To determine the conditions under which an Earth-orbiting satellite will escape from its orbit, we need to understand the concepts of escape velocity and orbital velocity. ### Step-by-Step Solution: 1. **Understanding Orbital Velocity**: The orbital velocity (\(v_o\)) of a satellite is the speed required to maintain a stable orbit around the Earth. It is given by the formula: \[ v_o = \sqrt{\frac{GM}{R}} \] where \(G\) is the gravitational constant, \(M\) is the mass of the Earth, and \(R\) is the distance from the center of the Earth to the satellite. 2. **Understanding Escape Velocity**: The escape velocity (\(v_e\)) is the minimum speed needed for an object to break free from the gravitational attraction of a celestial body without any additional propulsion.

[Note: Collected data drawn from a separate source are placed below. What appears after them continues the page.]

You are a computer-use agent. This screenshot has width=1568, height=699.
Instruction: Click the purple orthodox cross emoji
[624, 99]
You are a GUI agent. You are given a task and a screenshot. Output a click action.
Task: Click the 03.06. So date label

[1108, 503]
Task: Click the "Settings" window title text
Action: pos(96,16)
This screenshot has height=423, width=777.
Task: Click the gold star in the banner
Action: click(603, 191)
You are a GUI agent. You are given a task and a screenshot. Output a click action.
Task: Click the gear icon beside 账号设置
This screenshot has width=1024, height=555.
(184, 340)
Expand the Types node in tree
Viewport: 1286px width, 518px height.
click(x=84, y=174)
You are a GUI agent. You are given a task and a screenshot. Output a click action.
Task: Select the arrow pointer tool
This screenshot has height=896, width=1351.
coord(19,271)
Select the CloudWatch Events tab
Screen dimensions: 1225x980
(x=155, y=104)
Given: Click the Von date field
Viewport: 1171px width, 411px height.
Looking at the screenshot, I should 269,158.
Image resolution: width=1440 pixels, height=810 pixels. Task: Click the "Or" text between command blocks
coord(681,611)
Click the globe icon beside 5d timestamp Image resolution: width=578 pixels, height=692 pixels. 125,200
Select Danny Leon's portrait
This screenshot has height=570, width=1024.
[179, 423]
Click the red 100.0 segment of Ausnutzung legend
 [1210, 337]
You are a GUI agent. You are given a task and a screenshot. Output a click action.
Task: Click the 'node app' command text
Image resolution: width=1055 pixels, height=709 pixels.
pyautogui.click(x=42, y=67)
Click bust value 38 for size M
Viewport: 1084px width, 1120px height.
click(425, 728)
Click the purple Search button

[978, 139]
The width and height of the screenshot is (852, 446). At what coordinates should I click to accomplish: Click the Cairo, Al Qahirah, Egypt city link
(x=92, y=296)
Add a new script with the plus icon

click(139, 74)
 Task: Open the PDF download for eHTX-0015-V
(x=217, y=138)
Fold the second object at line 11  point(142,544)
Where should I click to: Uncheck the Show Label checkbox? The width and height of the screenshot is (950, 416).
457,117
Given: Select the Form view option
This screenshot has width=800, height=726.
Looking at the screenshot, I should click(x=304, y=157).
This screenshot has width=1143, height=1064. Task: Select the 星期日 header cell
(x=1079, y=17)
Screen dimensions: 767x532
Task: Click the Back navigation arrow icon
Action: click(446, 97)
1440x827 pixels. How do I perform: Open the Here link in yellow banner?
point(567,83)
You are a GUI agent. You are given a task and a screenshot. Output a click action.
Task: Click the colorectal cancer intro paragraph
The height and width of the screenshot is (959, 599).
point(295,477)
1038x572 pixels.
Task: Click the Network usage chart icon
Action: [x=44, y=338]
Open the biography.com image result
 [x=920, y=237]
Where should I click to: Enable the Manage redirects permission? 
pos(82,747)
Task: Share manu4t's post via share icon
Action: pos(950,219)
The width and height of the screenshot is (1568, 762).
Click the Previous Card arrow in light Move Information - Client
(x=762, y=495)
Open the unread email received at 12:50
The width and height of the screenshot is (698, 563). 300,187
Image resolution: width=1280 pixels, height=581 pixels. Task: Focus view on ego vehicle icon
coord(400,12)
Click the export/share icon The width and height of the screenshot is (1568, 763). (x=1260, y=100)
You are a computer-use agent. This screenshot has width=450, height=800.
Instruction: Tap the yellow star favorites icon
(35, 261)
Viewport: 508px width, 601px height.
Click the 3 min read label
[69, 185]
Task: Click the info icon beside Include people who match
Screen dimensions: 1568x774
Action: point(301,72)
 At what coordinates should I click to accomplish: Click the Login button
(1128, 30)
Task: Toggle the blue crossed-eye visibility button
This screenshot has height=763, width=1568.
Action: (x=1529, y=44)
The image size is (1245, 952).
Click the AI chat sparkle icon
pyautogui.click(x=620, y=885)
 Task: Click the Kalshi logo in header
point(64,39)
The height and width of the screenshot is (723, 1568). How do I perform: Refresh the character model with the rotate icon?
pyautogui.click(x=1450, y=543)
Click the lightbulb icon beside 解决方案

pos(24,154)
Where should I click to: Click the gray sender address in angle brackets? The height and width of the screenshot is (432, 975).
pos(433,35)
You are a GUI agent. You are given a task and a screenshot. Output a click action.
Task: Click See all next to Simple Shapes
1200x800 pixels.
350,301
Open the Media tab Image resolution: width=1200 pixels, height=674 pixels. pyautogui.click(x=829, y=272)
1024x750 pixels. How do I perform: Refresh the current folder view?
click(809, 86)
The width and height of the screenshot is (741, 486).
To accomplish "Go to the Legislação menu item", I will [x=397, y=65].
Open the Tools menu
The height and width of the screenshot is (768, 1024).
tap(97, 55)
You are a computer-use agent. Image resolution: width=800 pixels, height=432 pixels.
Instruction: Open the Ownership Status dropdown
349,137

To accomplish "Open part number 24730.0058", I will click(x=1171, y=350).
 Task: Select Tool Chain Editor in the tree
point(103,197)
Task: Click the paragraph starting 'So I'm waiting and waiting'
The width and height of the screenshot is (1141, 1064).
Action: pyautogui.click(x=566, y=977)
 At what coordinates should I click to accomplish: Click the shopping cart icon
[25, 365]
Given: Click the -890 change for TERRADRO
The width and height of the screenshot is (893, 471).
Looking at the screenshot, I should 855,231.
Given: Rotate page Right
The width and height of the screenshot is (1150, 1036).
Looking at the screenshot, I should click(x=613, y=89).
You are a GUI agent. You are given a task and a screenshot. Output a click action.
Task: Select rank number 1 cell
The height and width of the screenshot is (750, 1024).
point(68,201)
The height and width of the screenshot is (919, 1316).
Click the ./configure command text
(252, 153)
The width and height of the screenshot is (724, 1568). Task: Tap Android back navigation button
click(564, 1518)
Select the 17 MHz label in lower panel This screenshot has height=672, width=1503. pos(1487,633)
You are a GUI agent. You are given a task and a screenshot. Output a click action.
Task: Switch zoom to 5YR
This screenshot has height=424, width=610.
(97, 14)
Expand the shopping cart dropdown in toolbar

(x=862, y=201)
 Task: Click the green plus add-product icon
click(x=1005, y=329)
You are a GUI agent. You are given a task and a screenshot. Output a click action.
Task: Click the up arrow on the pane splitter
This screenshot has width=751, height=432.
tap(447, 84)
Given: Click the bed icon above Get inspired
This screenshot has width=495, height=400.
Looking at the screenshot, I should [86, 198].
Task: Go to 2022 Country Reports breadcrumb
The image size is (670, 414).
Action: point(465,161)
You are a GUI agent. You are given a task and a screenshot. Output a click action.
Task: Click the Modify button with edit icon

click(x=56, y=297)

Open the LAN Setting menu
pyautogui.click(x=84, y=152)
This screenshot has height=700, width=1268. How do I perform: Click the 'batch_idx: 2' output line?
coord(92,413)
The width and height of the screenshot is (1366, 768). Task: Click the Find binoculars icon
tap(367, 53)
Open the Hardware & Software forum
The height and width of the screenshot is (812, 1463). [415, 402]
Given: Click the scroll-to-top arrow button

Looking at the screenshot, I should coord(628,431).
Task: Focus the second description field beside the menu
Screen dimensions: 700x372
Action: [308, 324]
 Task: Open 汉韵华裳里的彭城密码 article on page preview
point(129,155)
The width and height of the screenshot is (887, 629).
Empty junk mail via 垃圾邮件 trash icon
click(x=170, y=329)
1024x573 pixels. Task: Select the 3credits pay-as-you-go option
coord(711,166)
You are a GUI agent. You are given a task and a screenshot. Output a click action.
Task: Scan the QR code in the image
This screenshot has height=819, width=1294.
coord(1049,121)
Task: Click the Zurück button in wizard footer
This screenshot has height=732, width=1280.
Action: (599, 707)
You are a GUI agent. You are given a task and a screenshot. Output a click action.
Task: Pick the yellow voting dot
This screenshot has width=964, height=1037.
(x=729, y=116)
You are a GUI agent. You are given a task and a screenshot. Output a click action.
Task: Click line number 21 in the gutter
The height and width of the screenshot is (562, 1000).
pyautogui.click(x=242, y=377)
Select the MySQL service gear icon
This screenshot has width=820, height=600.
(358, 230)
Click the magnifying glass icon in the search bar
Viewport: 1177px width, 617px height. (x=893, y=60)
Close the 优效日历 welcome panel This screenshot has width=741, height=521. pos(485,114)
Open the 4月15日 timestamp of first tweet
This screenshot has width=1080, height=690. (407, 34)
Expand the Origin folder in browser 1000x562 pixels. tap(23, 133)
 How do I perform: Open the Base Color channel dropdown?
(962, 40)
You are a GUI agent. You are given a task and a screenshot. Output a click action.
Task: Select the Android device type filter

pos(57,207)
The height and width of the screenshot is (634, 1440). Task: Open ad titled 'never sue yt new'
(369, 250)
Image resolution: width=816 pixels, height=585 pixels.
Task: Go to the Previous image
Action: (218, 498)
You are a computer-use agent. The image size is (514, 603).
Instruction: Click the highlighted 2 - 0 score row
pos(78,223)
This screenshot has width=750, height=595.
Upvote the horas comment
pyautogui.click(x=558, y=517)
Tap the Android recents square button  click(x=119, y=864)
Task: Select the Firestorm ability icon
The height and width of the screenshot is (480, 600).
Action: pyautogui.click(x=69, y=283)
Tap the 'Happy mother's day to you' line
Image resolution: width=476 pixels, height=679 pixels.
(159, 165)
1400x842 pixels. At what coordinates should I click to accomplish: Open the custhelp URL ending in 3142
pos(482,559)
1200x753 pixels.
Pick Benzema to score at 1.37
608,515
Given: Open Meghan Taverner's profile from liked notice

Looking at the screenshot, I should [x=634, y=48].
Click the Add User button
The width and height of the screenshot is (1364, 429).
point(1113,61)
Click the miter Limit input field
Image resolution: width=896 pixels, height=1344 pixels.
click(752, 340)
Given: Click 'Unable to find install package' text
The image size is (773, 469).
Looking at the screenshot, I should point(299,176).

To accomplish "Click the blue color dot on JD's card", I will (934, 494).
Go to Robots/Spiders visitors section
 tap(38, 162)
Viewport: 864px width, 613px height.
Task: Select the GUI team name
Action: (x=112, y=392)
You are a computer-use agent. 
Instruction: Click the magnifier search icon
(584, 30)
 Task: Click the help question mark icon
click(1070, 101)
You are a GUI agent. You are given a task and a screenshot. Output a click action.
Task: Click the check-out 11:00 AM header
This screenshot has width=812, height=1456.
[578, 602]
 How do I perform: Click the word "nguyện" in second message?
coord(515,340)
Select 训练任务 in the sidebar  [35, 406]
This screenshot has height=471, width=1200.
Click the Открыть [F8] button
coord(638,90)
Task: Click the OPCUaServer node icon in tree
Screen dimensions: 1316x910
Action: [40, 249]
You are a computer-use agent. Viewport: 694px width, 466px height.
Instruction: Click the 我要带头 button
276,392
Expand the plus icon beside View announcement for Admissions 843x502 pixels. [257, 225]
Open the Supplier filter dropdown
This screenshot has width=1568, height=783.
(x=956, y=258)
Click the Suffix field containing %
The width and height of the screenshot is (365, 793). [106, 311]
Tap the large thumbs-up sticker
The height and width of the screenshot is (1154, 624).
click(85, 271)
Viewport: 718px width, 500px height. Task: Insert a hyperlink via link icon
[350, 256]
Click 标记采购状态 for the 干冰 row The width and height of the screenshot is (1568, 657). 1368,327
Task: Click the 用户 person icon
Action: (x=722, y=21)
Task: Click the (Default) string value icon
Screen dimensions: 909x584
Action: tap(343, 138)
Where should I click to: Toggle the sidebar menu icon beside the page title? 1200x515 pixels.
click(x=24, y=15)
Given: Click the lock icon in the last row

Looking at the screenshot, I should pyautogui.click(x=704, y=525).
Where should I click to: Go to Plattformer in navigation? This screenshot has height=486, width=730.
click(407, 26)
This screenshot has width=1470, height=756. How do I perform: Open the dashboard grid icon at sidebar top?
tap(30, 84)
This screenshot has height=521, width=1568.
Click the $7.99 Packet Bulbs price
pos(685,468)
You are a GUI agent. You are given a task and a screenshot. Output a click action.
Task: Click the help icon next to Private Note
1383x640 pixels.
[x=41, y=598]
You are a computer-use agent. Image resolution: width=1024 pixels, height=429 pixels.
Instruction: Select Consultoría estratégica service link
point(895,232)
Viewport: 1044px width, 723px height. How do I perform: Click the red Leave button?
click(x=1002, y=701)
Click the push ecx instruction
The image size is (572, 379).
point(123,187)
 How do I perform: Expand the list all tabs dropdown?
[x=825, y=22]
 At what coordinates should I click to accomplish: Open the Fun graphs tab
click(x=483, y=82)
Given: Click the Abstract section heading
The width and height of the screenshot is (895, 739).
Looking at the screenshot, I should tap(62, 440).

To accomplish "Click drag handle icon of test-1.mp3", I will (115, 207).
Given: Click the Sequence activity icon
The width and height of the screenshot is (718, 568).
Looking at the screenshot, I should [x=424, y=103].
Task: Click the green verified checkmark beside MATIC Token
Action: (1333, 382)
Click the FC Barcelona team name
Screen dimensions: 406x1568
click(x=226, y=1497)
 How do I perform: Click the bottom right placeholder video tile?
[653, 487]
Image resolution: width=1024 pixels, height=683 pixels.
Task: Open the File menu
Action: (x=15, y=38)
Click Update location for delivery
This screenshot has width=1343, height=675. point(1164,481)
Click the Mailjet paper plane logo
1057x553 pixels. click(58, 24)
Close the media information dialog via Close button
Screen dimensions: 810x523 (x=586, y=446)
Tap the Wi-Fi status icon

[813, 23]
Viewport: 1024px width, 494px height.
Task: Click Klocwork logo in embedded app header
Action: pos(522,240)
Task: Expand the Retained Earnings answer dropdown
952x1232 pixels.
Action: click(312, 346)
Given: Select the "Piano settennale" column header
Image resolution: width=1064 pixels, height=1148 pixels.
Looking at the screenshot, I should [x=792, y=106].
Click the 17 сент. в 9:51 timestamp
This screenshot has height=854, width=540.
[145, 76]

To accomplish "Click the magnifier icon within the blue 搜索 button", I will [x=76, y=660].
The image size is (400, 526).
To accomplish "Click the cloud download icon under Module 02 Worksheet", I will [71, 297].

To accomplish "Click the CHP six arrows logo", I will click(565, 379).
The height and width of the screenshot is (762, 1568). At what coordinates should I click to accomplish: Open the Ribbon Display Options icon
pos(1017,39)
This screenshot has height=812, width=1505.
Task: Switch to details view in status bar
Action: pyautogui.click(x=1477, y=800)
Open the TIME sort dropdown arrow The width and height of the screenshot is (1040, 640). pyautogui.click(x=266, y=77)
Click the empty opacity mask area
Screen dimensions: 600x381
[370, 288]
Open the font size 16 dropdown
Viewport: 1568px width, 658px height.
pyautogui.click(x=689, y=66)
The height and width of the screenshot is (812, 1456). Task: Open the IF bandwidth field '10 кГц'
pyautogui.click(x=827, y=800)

It is given by: \[ v_e = \sqrt{2GM/R} \] This means that the escape velocity is \( \sqrt{2} \) times the orbital velocity: \[ v_e = \sqrt{2} \cdot v_o \] 3. **Condition for Escape**: For a satellite to escape the gravitational pull of the Earth, its velocity must be equal to or greater than the escape velocity. This can be expressed as: \[ v \geq v_e \] where \(v\) is the current velocity of the satellite. 4. **Increasing Orbital Velocity**: To escape, the satellite must increase its orbital velocity. The increase required to reach escape velocity can be calculated as: \[ \Delta v = v_e - v_o = \sqrt{2} \cdot v_o - v_o = ( \sqrt{2} - 1 ) \cdot v_o \] This implies that the satellite's speed must be increased by approximately 41% (since \( \sqrt{2} \approx 1.414 \)). 5. **Kinetic Energy Consideration**: The kinetic energy (\(KE\)) of the satellite is given by: \[ KE = \frac{1}{2} mv^2 \] If the velocity increases to escape velocity, the kinetic energy will increase by a factor of 2, since: \[ KE_{escape} = \frac{1}{2} m v_e^2 = \frac{1}{2} m (2 v_o^2) = 2 \cdot KE_{orbital} \] 6. **Conclusion**: Therefore, an Earth-orbiting satellite will escape if its speed is increased by 41% (to reach escape velocity) and this will result in the kinetic energy increasing by a factor of 2. ### Final Answer: An Earth-orbiting satellite will escape if its speed is increased by approximately 41% to reach escape velocity, resulting in a doubling of its kinetic energy.